### [REQUIREMENT]
Check each line of the entries below for the word "agent", and copy out the ones that have it.

### [DATA EXTRACTS]
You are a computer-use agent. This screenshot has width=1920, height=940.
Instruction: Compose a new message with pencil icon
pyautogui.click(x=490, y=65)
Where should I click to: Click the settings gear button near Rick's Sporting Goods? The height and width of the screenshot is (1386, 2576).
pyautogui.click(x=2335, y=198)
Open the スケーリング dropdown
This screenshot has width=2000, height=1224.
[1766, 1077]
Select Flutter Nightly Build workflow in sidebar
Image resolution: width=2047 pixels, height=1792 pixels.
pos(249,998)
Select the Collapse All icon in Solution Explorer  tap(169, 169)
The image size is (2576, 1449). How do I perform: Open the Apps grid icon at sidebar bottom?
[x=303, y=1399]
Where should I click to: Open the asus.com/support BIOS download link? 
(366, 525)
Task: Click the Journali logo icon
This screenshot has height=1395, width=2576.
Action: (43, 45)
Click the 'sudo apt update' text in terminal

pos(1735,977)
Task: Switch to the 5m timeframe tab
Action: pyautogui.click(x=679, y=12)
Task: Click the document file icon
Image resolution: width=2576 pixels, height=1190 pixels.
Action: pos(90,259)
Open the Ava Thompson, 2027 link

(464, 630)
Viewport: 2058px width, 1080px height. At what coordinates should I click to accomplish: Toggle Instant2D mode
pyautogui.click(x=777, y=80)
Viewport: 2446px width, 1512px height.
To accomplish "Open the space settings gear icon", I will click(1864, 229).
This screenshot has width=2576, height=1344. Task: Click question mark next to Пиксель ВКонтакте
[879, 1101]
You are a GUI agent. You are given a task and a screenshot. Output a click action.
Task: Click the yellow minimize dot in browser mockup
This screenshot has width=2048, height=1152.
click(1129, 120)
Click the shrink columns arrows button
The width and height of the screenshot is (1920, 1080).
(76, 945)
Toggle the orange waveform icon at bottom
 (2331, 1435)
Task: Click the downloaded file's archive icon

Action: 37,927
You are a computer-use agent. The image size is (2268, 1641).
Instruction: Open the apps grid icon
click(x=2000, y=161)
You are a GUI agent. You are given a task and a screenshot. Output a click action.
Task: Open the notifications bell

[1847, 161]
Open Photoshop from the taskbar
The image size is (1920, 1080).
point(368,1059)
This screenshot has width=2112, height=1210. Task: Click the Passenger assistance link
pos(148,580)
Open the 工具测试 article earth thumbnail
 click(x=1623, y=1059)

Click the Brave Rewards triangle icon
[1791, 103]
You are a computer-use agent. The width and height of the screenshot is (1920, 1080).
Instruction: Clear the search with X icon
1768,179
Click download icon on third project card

### [TASK SOLUTION]
You are a computer-use agent. This screenshot has width=1920, height=940.
You are a GUI agent. You are given a task and a screenshot. Output a click action.
You are a computer-use agent. The image size is (2268, 1641).
You are a GUI agent. You are given a task and a screenshot. Output a click action.
You are a computer-use agent. The width and height of the screenshot is (1920, 1080).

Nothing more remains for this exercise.